In August 1987, the exceptional alignment of the Sun, moon, Mars and Venus with eight planets in our solar system was called “The Harmonic Convergence.” The big Converge was supposed to be a shift that would cause a five-year period of energy cleansing. Not so much. Instead it was the tail end of the Reign of Reagan and a raging AIDS epidemic.
For 2000, experts predicted that the Y2K Millennium bug would cause network crashes, global dysfunction, power failures, data transmission interruption and other end-time internet catastrophes. Jan. 1, 2000 did bring some monster hangovers but the apocalypse foretold seems to have only now arrived in Y2K17.
The next big look-up event is more solar than stellar – the total solar eclipse on Monday, Aug. 21, 2017. You might not have heard much about the “The Great American Eclipse.” Don’t feel bad. It has gotten less press than the buildups to The Convergence or The Y2K. Our current prehistoric parallel political universe, with its Orange cis-narcissist Sun King and all the human sacrifices he demands, has totally eclipsed actual solar events.

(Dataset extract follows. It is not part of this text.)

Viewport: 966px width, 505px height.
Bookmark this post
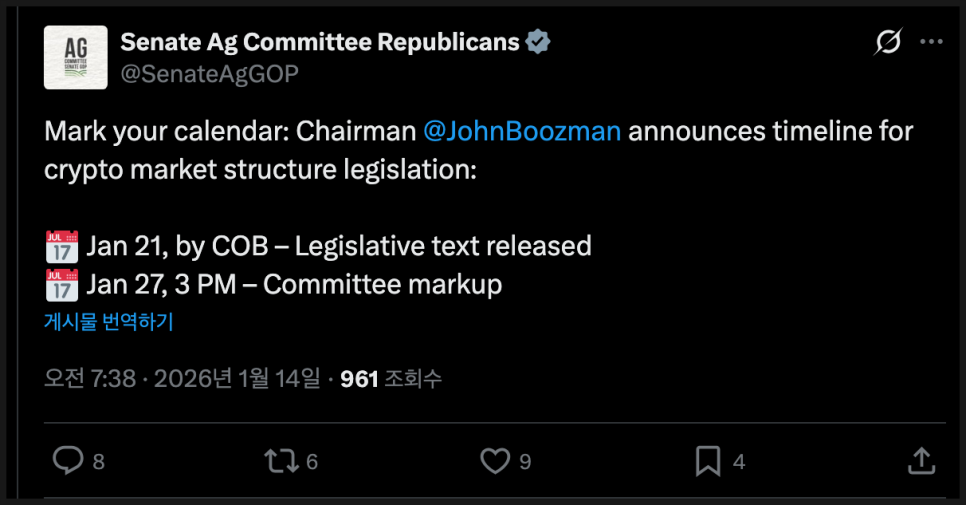point(708,461)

And this eclipse with its fabulous sounding “Path of Totality” is, if you’ll pardon the expression, huge. The last solar eclipse in America in 1991 was seen only for a brief moment in Hawaii.

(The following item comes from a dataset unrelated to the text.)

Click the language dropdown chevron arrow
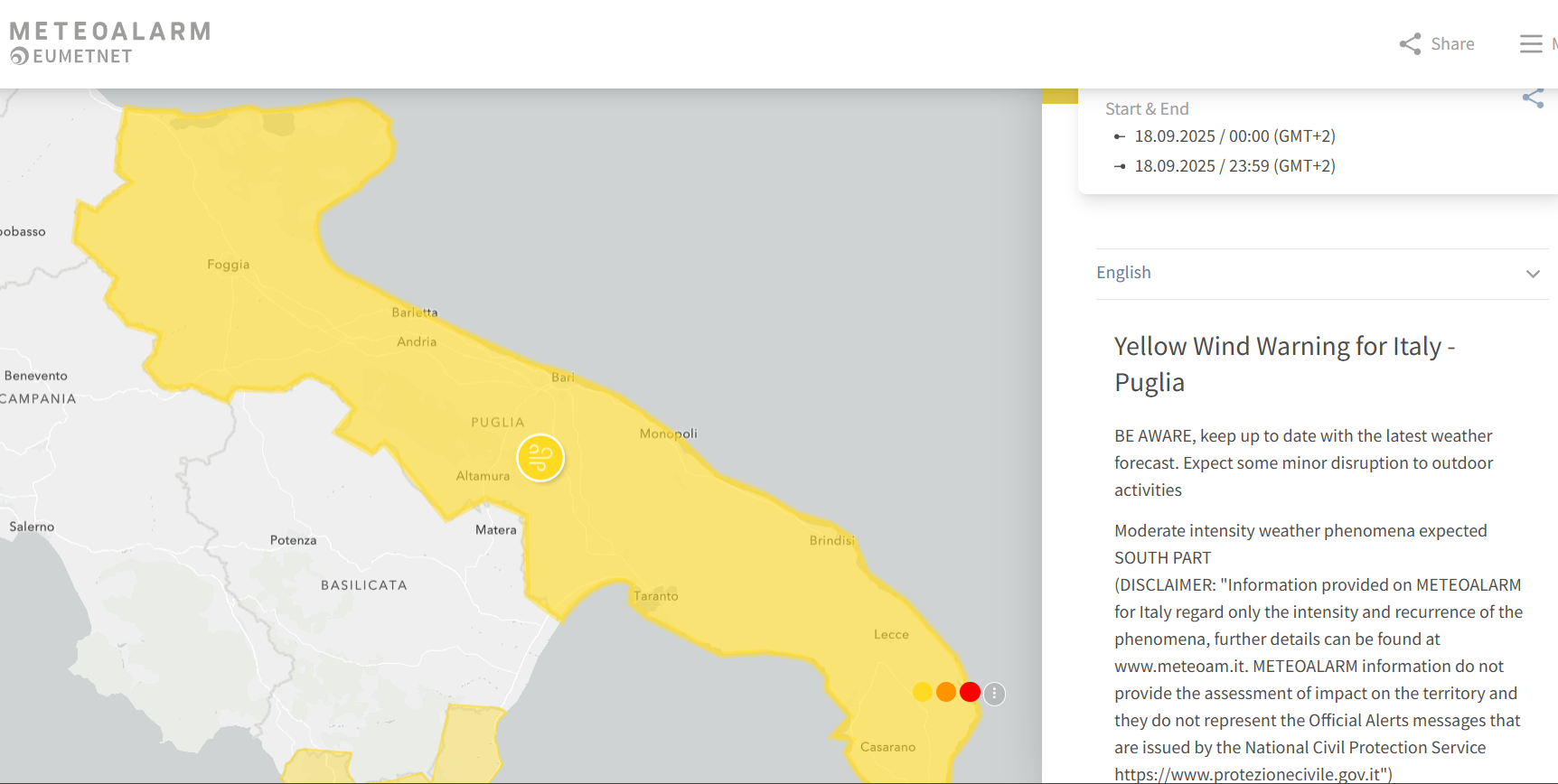This screenshot has height=784, width=1558. 1533,274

This 2017 eclipse will make landfall in Oregon and then will throw some total shade through Idaho, Wyoming, Nebraska, Missouri, Illinois, Kentucky, Tennessee, North Carolina, finally through South Carolina and then on out to sea. Even though the eclipse will pass through the blue states of Oregon and Illinois, the actual districts it will unenlighten are red, as is the rest of the path. Towns along the route are expecting thousands of revelers to celebrate at Solarfests, Moonstocks, and Eclipse Experience weekends.
Despite my avowed agnosticism, I find myself squinting at eclipse path maps, and reading them as if they are necromantic charts sure to yield some clue to our own path forward. Sometimes I read as if it were an X-ray negative and the ecliptic path is searing a path of enlightenment diagonally across a darkened country.
Provincetown is north of the eclipse path and will have only a penumbral eclipse experience. Some will think the dimming is a hangover from the Gods and Goddesses themed Carnival Week a few days before. At my Path of Totality party, I will be glowing in my Marie Curie goddess dress.